We recap the series You Season 1 Episode 1, which will contain significant spoilers and major plot points.
Based on the book of the same name by Caroline Kepnes, Lifetime’s strange new thriller You follows Joe Goldberg (Penn Badgley), a handsome and charming bookshop manager in New York who just so happens to be a deranged stalker and a grim torturer of romantic rivals. You know the type.
You Season 1 Episode 1 Recap
Perhaps you don’t. Joe is one of a new breed of always-online obsessives who has mastered the subtle art of learning everything about his prey from her public social media profiles. And he chastises her for those bad online habits in a persistent voiceover that explains and rationalises Joe’s increasingly extreme behaviour – this, you see, is romantic. He cares about Genevieve Beck (Elizabeth Lail), the pretty young woman who came into his store on the hunt for challenging literature. He knows she’s liable to get hurt by her own choices and by the people in her life who don’t really love her. But not Joe. Joe knows what’s best.

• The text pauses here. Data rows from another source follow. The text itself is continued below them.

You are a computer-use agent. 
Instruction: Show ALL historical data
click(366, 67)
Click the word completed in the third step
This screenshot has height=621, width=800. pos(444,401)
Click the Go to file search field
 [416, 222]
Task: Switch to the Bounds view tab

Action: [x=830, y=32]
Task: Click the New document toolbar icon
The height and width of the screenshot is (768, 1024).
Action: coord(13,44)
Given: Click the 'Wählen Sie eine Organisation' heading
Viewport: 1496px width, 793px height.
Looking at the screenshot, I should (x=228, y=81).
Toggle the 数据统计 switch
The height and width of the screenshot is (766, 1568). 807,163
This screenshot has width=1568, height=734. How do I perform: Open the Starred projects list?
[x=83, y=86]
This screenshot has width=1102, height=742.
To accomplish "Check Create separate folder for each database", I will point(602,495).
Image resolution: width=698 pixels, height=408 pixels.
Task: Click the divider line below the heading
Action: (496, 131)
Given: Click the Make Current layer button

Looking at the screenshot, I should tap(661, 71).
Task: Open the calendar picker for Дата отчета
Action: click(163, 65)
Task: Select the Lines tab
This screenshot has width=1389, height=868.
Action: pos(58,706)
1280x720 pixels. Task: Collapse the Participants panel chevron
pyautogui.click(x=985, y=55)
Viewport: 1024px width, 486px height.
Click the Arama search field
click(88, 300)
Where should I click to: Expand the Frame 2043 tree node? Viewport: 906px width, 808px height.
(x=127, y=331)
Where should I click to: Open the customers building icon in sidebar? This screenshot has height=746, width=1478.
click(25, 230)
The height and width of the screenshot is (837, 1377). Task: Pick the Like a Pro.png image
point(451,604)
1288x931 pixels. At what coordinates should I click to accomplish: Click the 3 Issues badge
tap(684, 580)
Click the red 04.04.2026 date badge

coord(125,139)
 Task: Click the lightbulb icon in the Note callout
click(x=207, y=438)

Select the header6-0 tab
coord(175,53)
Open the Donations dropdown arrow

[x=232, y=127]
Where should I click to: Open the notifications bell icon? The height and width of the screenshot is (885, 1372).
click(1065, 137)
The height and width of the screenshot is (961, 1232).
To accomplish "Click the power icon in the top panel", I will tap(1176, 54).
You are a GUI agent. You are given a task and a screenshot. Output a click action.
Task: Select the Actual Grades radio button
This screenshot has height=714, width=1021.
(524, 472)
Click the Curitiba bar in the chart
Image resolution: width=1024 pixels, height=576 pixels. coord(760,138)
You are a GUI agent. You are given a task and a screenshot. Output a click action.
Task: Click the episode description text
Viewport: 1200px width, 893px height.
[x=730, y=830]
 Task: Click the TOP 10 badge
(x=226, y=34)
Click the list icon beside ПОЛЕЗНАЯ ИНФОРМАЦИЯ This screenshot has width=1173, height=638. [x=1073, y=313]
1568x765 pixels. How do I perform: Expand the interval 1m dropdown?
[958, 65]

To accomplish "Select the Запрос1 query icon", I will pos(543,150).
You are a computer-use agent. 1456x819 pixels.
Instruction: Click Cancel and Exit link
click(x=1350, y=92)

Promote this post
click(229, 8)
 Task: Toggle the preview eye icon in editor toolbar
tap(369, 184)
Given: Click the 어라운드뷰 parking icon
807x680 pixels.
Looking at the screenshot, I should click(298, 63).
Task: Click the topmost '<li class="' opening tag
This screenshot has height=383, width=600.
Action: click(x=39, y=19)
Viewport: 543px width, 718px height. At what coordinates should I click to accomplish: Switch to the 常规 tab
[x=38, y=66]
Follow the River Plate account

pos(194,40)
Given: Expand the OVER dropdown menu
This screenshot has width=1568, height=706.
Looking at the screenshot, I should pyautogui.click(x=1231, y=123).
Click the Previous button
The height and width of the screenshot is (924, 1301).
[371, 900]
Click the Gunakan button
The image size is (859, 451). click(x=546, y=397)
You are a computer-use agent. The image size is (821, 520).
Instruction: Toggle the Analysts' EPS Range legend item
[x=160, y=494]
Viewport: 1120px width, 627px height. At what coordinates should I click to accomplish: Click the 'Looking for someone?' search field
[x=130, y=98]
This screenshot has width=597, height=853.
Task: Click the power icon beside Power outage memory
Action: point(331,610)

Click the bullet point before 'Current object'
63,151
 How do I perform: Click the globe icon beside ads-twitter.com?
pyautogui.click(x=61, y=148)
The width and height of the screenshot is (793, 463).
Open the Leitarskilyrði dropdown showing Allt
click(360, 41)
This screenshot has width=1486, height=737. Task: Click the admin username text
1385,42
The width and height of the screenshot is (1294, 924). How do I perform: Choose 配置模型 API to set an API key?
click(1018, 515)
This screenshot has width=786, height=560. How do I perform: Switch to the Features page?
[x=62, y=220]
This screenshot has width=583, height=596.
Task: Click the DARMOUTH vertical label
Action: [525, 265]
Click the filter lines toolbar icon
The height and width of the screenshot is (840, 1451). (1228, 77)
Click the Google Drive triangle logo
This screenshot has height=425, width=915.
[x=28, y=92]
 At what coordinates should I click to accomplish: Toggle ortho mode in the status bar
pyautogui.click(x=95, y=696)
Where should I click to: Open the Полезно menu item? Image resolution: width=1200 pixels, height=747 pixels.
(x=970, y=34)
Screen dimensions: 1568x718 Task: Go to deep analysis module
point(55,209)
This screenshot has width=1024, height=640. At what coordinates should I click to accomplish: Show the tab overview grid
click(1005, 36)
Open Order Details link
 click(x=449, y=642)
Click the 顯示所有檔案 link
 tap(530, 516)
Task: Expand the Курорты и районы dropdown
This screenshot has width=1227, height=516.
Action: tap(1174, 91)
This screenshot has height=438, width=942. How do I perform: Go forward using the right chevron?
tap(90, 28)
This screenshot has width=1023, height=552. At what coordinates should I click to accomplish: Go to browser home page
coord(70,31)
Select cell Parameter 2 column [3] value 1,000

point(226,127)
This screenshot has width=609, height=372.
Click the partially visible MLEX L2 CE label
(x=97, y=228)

Perhaps the cleverest thing that You does is repurpose traditionally romantic language and behaviour for nefarious purposes. Joe is, in many ways, an ideal catch; he’s handsome, smart, charming, well-read. That he happens to be a stalker is a typically sinister quirk in genre fiction, but here his own explanatory voiceover gives his creepy tendencies a grim logic. You get the sense in this first episode that he truly believes what he’s doing is a grand romantic gesture; that he’s looking out for this woman’s best interests because she’s vulnerable to manipulation and terrified of not becoming what she dreamed she might be.
Badgley’s performance is key here – he has found a tone that suits the material, and even though there might be a little too much of his narration, it isn’t so much that the show’s soapy plotting suffers. And that’s he so seemingly switched-on and caring in other areas of his life means that Beck’s (she goes by her last name) attraction to him doesn’t feel contrived. To her credit, Lail hints at a deeper, more layered character than the prim exterior suggests, and I can always get behind a mutual distrust of people who enjoy Dan Brown novels.
You might not be perfect, but I can’t imagine it ever being boring, which in some ways matters more than anything else. The issue will be how long the premise can be sustained, and how outlandish it might get on the way to its conclusion, but if any show can survive some nutty twists and turns, I’m willing to bet it’s this one.